===== TEXTE À LIRE

Un dossier coordonné par Ingrid Tucci, Aurélie Peyrin et Marie Plessz (CMH-INRAE) dans la Revue française de sociologie
Ce numéro thématique offre un panorama des méthodes mixtes, soulignant leur pertinence et leur complexité. Il explore les débats théoriques et méthodologiques que soulèvent cette approche méthodologique, et en illustre les défis et les apports de sa mise en œuvre dans la recherche en sciences sociales, particulièrement en France. La combinaison des données et des méthodes quantitatives et qualitatives est une pratique ancienne et bien ancrée en sciences sociales, y compris en sociologie française, bien qu'elle ait été moins formalisée qu'outre-Atlantique. La littérature anglophone a en effet développé un champ spécifique, nommé "Mixed Methods Research" (MMR), structuré autour de discussions et de propositions méthodologiques. Ce numéro thématique consacré propose justement de faire dialoguer la sociologie française avec le champ des MMR.

==========
===== ENREGISTREMENTS EXTRAITS

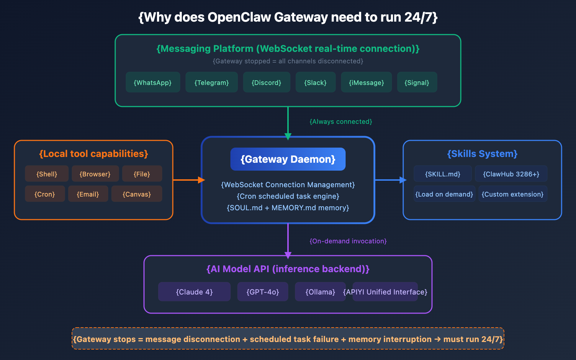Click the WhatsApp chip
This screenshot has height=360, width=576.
click(x=153, y=82)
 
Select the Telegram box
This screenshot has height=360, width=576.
click(x=211, y=82)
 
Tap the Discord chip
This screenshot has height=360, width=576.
click(x=266, y=82)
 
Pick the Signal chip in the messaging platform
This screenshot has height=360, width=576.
click(x=417, y=82)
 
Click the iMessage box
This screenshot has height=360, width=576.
click(x=366, y=82)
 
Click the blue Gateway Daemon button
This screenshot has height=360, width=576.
click(x=288, y=159)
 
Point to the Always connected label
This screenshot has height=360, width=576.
click(x=341, y=122)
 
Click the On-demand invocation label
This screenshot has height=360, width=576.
click(x=348, y=241)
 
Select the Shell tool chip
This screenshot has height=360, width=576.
click(x=46, y=174)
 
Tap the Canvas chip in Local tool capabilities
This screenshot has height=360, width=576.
click(x=136, y=194)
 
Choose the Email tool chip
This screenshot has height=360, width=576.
click(x=88, y=194)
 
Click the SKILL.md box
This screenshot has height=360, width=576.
click(x=442, y=174)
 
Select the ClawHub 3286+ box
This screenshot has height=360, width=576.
click(x=511, y=174)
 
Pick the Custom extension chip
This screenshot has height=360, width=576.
click(x=512, y=194)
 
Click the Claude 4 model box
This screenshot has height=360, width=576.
click(x=194, y=292)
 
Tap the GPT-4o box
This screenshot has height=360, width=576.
click(x=262, y=292)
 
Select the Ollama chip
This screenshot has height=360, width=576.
click(x=320, y=292)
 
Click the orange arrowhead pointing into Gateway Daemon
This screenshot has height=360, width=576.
click(x=201, y=180)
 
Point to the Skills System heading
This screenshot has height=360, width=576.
click(x=482, y=154)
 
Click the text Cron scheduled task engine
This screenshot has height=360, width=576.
click(x=288, y=196)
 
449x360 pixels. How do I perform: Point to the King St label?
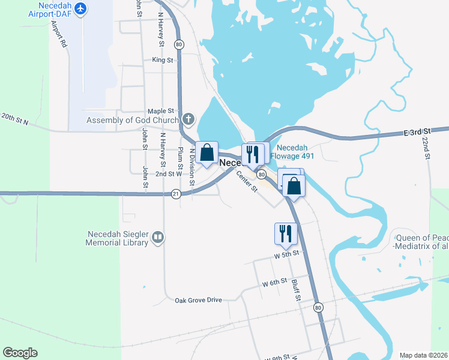click(162, 60)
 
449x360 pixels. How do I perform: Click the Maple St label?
click(160, 111)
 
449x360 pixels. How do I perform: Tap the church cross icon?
click(188, 119)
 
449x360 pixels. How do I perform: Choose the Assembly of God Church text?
click(133, 120)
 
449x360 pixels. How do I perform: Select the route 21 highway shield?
click(176, 193)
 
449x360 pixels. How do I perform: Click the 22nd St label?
click(426, 148)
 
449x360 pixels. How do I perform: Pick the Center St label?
click(246, 181)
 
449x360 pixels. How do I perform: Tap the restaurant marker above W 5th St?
click(285, 233)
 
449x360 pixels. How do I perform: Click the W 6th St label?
click(274, 283)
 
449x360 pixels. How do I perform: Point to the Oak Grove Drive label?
click(198, 300)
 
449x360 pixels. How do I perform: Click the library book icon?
click(157, 238)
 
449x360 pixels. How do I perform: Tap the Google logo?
click(20, 353)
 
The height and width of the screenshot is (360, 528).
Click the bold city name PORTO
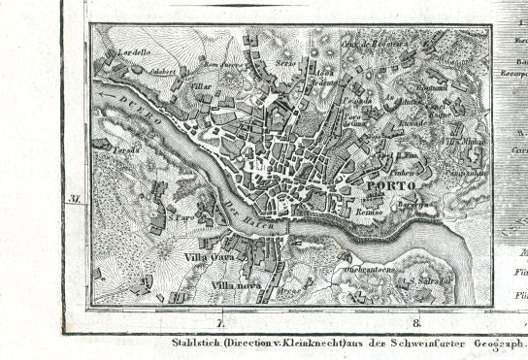click(x=392, y=185)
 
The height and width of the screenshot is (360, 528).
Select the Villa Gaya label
click(x=206, y=257)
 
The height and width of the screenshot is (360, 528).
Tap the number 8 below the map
click(x=416, y=323)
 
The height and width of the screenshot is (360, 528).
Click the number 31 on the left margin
click(x=73, y=199)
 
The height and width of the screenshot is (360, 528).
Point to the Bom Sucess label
click(x=220, y=66)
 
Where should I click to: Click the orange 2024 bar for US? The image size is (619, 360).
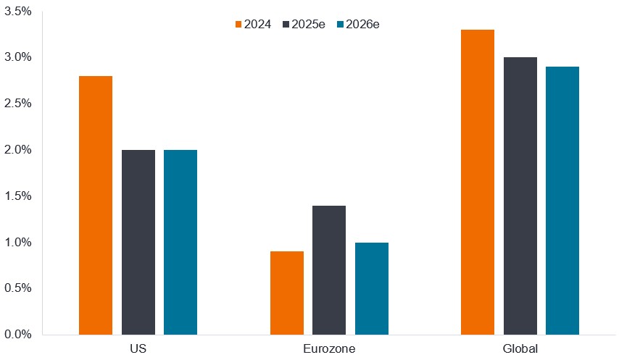[x=96, y=205]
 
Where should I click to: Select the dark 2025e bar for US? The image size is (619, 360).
[x=138, y=242]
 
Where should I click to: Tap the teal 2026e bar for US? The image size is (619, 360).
[x=180, y=242]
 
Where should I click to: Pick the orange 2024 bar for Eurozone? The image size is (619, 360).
[x=287, y=293]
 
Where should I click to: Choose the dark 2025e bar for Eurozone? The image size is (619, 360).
[x=329, y=269]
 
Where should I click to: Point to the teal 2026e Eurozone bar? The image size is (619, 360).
[x=372, y=288]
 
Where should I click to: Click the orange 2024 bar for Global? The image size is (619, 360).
[x=478, y=182]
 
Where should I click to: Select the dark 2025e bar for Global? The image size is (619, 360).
[x=520, y=196]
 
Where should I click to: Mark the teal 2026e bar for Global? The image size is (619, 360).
[x=562, y=201]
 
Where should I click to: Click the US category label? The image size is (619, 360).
[x=138, y=349]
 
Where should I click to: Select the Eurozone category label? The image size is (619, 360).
[x=329, y=349]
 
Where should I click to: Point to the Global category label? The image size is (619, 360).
[x=520, y=349]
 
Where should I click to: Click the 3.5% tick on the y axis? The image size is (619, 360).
[x=17, y=11]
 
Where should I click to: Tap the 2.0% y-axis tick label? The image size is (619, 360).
[x=17, y=150]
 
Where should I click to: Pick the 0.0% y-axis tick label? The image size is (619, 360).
[x=17, y=335]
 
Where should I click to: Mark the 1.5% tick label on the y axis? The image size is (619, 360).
[x=17, y=196]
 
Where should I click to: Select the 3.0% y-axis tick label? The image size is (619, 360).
[x=17, y=57]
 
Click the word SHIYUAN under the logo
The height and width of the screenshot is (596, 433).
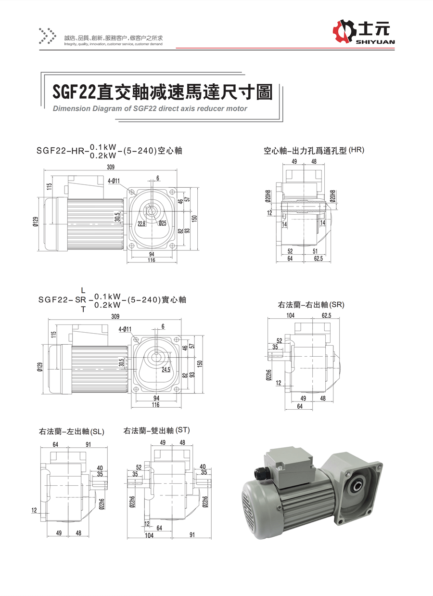[376, 42]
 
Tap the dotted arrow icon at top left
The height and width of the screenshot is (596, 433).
[47, 36]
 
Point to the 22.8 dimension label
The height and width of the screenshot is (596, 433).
[141, 223]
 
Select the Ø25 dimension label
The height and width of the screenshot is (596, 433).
[162, 223]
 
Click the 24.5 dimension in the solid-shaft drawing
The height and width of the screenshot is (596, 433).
[166, 370]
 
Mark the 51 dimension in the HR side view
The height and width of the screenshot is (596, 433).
[315, 251]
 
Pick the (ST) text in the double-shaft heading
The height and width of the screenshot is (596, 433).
[183, 430]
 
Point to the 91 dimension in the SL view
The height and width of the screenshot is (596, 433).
[88, 444]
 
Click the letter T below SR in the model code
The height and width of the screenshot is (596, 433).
[83, 310]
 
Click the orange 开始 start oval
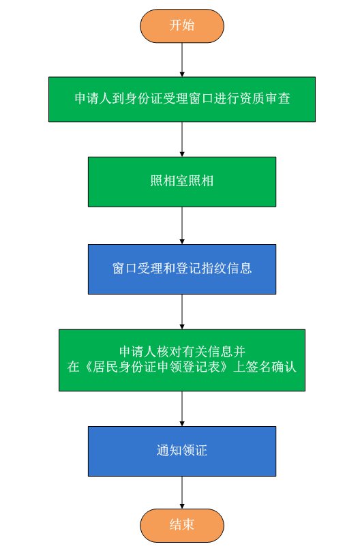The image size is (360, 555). click(x=182, y=26)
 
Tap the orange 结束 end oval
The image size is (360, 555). click(x=182, y=525)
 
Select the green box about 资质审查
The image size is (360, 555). click(x=182, y=100)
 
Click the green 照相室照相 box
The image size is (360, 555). click(x=182, y=182)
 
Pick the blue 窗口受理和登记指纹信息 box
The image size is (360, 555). click(x=182, y=269)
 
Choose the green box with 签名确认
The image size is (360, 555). click(x=182, y=360)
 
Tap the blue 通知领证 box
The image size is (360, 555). click(x=182, y=451)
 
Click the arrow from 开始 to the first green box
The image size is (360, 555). click(x=182, y=60)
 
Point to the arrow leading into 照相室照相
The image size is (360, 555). click(x=182, y=140)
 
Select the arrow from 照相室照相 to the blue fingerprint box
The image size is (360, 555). click(x=182, y=226)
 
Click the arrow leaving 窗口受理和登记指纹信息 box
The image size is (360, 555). click(x=182, y=312)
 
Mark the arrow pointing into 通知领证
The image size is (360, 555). click(x=182, y=409)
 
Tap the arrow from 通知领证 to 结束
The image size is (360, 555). click(x=182, y=493)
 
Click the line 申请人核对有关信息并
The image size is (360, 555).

==========

### LES CONSIGNES
1. Selon le texte sur les méthodes mixtes, quel nom porte le champ spécifique développé par la littérature anglophone ?
2. Réécrivez plus brièvement le paragraphe du texte à lire qui commence par « Ce numéro thématique offre », en gardant ses faits principaux.

### LISTE DES SOLUTIONS
1. Il s'appelle « Mixed Methods Research » (MMR).

2. Ce numéro thématique présente un panorama des méthodes mixtes et examine leurs débats théoriques et méthodologiques. Il en montre aussi les défis et les apports en sciences sociales, surtout en France. Combiner données et méthodes quantitatives et qualitatives est une pratique ancienne en sociologie française, mais moins formalisée qu'outre-Atlantique, où la littérature anglophone a structuré un champ propre, les « Mixed Methods Research » (MMR). Le numéro cherche à faire dialoguer la sociologie française avec ce champ.